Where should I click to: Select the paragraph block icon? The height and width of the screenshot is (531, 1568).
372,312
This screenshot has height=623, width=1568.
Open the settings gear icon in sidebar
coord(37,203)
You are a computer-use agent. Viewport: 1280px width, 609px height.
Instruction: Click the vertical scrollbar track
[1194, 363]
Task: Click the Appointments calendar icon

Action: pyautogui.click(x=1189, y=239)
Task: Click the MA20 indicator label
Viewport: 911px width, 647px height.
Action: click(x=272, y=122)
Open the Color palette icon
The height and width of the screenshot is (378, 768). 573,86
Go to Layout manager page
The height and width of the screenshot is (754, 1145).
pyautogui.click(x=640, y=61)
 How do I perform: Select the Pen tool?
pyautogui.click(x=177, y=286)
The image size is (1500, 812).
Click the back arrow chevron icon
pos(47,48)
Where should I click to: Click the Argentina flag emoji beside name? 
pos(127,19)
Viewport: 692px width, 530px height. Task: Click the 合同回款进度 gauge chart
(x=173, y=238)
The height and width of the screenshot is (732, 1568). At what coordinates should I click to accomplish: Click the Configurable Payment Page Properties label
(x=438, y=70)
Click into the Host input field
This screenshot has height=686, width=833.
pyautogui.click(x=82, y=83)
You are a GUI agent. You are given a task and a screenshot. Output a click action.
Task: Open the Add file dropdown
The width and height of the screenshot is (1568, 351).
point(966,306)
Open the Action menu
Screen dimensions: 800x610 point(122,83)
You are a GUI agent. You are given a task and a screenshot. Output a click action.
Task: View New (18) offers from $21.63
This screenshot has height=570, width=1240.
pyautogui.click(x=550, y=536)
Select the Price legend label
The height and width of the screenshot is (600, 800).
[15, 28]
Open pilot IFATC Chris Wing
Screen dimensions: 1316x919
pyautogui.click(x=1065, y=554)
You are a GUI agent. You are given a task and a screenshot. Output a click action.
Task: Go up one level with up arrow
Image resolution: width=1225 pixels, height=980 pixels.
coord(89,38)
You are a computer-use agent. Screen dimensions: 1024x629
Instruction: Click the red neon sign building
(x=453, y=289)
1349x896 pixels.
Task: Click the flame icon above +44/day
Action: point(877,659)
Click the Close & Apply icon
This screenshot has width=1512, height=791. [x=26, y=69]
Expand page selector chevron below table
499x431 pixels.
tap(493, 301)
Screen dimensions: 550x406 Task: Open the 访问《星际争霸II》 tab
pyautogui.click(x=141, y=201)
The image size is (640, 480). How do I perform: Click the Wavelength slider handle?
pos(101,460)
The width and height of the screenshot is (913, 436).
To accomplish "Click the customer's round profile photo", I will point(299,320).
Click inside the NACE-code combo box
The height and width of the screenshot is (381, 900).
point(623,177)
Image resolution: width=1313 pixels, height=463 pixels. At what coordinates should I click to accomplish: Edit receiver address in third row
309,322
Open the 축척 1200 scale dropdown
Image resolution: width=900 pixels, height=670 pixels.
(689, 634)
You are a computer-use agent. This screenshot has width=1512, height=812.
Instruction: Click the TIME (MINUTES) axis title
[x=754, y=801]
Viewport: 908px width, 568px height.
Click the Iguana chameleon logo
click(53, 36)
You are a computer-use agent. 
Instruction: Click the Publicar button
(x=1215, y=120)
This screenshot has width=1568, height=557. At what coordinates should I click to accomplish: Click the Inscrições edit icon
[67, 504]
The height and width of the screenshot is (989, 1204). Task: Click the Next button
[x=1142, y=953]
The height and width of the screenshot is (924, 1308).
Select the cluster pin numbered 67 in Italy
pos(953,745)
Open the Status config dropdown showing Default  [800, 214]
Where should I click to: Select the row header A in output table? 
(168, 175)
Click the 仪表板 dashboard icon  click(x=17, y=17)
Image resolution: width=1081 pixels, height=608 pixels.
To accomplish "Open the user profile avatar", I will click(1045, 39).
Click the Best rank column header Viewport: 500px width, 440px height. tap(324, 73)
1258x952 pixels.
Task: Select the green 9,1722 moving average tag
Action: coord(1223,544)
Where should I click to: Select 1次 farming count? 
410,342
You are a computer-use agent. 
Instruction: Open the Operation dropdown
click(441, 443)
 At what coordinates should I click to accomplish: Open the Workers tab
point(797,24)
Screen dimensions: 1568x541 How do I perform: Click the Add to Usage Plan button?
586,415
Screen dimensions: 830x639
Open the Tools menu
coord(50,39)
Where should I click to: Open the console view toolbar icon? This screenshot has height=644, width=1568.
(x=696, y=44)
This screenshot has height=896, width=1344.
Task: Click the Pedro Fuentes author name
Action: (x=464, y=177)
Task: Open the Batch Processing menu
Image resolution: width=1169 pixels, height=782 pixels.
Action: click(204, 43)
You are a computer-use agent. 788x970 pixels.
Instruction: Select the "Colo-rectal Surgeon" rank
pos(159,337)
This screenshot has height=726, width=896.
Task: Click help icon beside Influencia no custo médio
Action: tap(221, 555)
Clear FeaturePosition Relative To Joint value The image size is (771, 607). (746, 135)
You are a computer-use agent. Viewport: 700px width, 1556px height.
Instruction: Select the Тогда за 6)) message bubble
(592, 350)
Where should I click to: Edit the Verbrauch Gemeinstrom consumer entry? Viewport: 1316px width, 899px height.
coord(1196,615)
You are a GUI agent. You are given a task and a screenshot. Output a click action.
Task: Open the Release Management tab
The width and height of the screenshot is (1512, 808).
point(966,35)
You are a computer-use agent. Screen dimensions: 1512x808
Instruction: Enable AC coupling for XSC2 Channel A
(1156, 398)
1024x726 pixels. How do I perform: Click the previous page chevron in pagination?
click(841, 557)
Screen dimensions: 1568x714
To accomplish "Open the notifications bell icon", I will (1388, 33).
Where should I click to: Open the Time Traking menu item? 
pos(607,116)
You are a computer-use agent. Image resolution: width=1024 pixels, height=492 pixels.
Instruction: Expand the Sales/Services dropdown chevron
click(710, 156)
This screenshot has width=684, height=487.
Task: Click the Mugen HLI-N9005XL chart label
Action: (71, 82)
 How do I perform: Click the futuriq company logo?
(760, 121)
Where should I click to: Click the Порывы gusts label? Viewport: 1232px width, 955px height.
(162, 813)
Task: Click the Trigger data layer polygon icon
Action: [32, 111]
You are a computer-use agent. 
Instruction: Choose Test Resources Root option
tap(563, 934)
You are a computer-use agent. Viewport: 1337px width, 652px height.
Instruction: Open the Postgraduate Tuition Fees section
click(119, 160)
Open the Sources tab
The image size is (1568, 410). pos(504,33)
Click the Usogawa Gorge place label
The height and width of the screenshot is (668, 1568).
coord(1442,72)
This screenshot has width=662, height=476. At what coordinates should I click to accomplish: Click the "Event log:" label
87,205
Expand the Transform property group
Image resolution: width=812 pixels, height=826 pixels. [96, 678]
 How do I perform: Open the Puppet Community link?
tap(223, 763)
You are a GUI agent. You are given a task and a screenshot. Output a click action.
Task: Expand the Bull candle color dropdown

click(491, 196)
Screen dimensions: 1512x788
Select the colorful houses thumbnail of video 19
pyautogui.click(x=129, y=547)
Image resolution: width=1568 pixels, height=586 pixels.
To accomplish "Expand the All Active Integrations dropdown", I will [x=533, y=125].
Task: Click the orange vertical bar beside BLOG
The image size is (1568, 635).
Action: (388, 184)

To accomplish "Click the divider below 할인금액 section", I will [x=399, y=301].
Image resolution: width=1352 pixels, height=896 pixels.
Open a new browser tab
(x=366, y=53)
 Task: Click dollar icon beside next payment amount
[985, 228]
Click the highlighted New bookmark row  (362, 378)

☆ ☆ ☆ ☆ ☆ ☆ ☆

Written task
Can you turn every line of the records above into a numbered list, leaving out the blank lines?

Result below
1. Where should I click to: Select the paragraph block icon? The height and width of the screenshot is (531, 1568).
2. 372,312
3. This screenshot has height=623, width=1568.
4. Open the settings gear icon in sidebar
5. coord(37,203)
6. You are a computer-use agent. Viewport: 1280px width, 609px height.
7. Instruction: Click the vertical scrollbar track
8. [1194, 363]
9. Task: Click the Appointments calendar icon
10. Action: pyautogui.click(x=1189, y=239)
11. Task: Click the MA20 indicator label
12. Viewport: 911px width, 647px height.
13. Action: click(x=272, y=122)
14. Open the Color palette icon
15. The height and width of the screenshot is (378, 768). 573,86
16. Go to Layout manager page
17. The height and width of the screenshot is (754, 1145).
18. pyautogui.click(x=640, y=61)
19.  How do I perform: Select the Pen tool?
20. pyautogui.click(x=177, y=286)
21. The image size is (1500, 812).
22. Click the back arrow chevron icon
23. pos(47,48)
24. Where should I click to: Click the Argentina flag emoji beside name? 
25. pos(127,19)
26. Viewport: 692px width, 530px height. Task: Click the 合同回款进度 gauge chart
27. (x=173, y=238)
28. The height and width of the screenshot is (732, 1568). At what coordinates should I click to accomplish: Click the Configurable Payment Page Properties label
29. (x=438, y=70)
30. Click into the Host input field
31. This screenshot has height=686, width=833.
32. pyautogui.click(x=82, y=83)
33. You are a GUI agent. You are given a task and a screenshot. Output a click action.
34. Task: Open the Add file dropdown
35. The width and height of the screenshot is (1568, 351).
36. point(966,306)
37. Open the Action menu
38. Screen dimensions: 800x610 point(122,83)
39. You are a GUI agent. You are given a task and a screenshot. Output a click action.
40. Task: View New (18) offers from $21.63
41. This screenshot has height=570, width=1240.
42. pyautogui.click(x=550, y=536)
43. Select the Price legend label
44. The height and width of the screenshot is (600, 800).
45. [15, 28]
46. Open pilot IFATC Chris Wing
47. Screen dimensions: 1316x919
48. pyautogui.click(x=1065, y=554)
49. You are a GUI agent. You are given a task and a screenshot. Output a click action.
50. Task: Go up one level with up arrow
51. Image resolution: width=1225 pixels, height=980 pixels.
52. coord(89,38)
53. You are a computer-use agent. Screen dimensions: 1024x629
54. Instruction: Click the red neon sign building
55. (x=453, y=289)
56. 1349x896 pixels.
57. Task: Click the flame icon above +44/day
58. Action: point(877,659)
59. Click the Close & Apply icon
60. This screenshot has width=1512, height=791. [x=26, y=69]
61. Expand page selector chevron below table
62. 499x431 pixels.
63. tap(493, 301)
64. Screen dimensions: 550x406 Task: Open the 访问《星际争霸II》 tab
65. pyautogui.click(x=141, y=201)
66. The image size is (640, 480). How do I perform: Click the Wavelength slider handle?
67. pos(101,460)
68. The width and height of the screenshot is (913, 436).
69. To accomplish "Click the customer's round profile photo", I will point(299,320).
70. Click inside the NACE-code combo box
71. The height and width of the screenshot is (381, 900).
72. point(623,177)
73. Image resolution: width=1313 pixels, height=463 pixels. At what coordinates should I click to accomplish: Edit receiver address in third row
74. 309,322
75. Open the 축척 1200 scale dropdown
76. Image resolution: width=900 pixels, height=670 pixels.
77. (689, 634)
78. You are a computer-use agent. This screenshot has width=1512, height=812.
79. Instruction: Click the TIME (MINUTES) axis title
80. [x=754, y=801]
81. Viewport: 908px width, 568px height.
82. Click the Iguana chameleon logo
83. click(53, 36)
84. You are a computer-use agent. 
85. Instruction: Click the Publicar button
86. (x=1215, y=120)
87. This screenshot has width=1568, height=557. At what coordinates should I click to accomplish: Click the Inscrições edit icon
88. [67, 504]
89. The height and width of the screenshot is (989, 1204). Task: Click the Next button
90. [x=1142, y=953]
91. The height and width of the screenshot is (924, 1308).
92. Select the cluster pin numbered 67 in Italy
93. pos(953,745)
94. Open the Status config dropdown showing Default  [800, 214]
95. Where should I click to: Select the row header A in output table? 
96. (168, 175)
97. Click the 仪表板 dashboard icon  click(x=17, y=17)
98. Image resolution: width=1081 pixels, height=608 pixels.
99. To accomplish "Open the user profile avatar", I will click(1045, 39).
100. Click the Best rank column header Viewport: 500px width, 440px height. tap(324, 73)
101. 1258x952 pixels.
102. Task: Select the green 9,1722 moving average tag
103. Action: coord(1223,544)
104. Where should I click to: Select 1次 farming count? 
105. 410,342
106. You are a computer-use agent. 
107. Instruction: Open the Operation dropdown
108. click(441, 443)
109.  At what coordinates should I click to accomplish: Open the Workers tab
110. point(797,24)
111. Screen dimensions: 1568x541 How do I perform: Click the Add to Usage Plan button?
112. 586,415
113. Screen dimensions: 830x639
114. Open the Tools menu
115. coord(50,39)
116. Where should I click to: Open the console view toolbar icon? This screenshot has height=644, width=1568.
117. (x=696, y=44)
118. This screenshot has height=896, width=1344.
119. Task: Click the Pedro Fuentes author name
120. Action: (x=464, y=177)
121. Task: Open the Batch Processing menu
122. Image resolution: width=1169 pixels, height=782 pixels.
123. Action: click(204, 43)
124. You are a computer-use agent. 788x970 pixels.
125. Instruction: Select the "Colo-rectal Surgeon" rank
126. pos(159,337)
127. This screenshot has height=726, width=896.
128. Task: Click help icon beside Influencia no custo médio
129. Action: tap(221, 555)
130. Clear FeaturePosition Relative To Joint value The image size is (771, 607). (746, 135)
131. You are a computer-use agent. Viewport: 700px width, 1556px height.
132. Instruction: Select the Тогда за 6)) message bubble
133. (592, 350)
134. Where should I click to: Edit the Verbrauch Gemeinstrom consumer entry? Viewport: 1316px width, 899px height.
135. coord(1196,615)
136. You are a GUI agent. You are given a task and a screenshot. Output a click action.
137. Task: Open the Release Management tab
138. The width and height of the screenshot is (1512, 808).
139. point(966,35)
140. You are a computer-use agent. Screen dimensions: 1512x808
141. Instruction: Enable AC coupling for XSC2 Channel A
142. (1156, 398)
143. 1024x726 pixels. How do I perform: Click the previous page chevron in pagination?
144. click(841, 557)
145. Screen dimensions: 1568x714
146. To accomplish "Open the notifications bell icon", I will (1388, 33).
147. Where should I click to: Open the Time Traking menu item? 
148. pos(607,116)
149. You are a computer-use agent. Image resolution: width=1024 pixels, height=492 pixels.
150. Instruction: Expand the Sales/Services dropdown chevron
151. click(710, 156)
152. This screenshot has width=684, height=487.
153. Task: Click the Mugen HLI-N9005XL chart label
154. Action: (71, 82)
155.  How do I perform: Click the futuriq company logo?
156. (760, 121)
157. Where should I click to: Click the Порывы gusts label? Viewport: 1232px width, 955px height.
158. (162, 813)
159. Task: Click the Trigger data layer polygon icon
160. Action: [32, 111]
161. You are a computer-use agent. 
162. Instruction: Choose Test Resources Root option
163. tap(563, 934)
164. You are a computer-use agent. Viewport: 1337px width, 652px height.
165. Instruction: Open the Postgraduate Tuition Fees section
166. click(119, 160)
167. Open the Sources tab
168. The image size is (1568, 410). pos(504,33)
169. Click the Usogawa Gorge place label
170. The height and width of the screenshot is (668, 1568).
171. coord(1442,72)
172. This screenshot has width=662, height=476. At what coordinates should I click to accomplish: Click the "Event log:" label
173. 87,205
174. Expand the Transform property group
175. Image resolution: width=812 pixels, height=826 pixels. [96, 678]
176.  How do I perform: Open the Puppet Community link?
177. tap(223, 763)
178. You are a GUI agent. You are given a task and a screenshot. Output a click action.
179. Task: Expand the Bull candle color dropdown
180. click(491, 196)
181. Screen dimensions: 1512x788
182. Select the colorful houses thumbnail of video 19
183. pyautogui.click(x=129, y=547)
184. Image resolution: width=1568 pixels, height=586 pixels.
185. To accomplish "Expand the All Active Integrations dropdown", I will [x=533, y=125].
186. Task: Click the orange vertical bar beside BLOG
187. The image size is (1568, 635).
188. Action: (388, 184)
189. To accomplish "Click the divider below 할인금액 section", I will [x=399, y=301].
190. Image resolution: width=1352 pixels, height=896 pixels.
191. Open a new browser tab
192. (x=366, y=53)
193.  Task: Click dollar icon beside next payment amount
194. [985, 228]
195. Click the highlighted New bookmark row  (362, 378)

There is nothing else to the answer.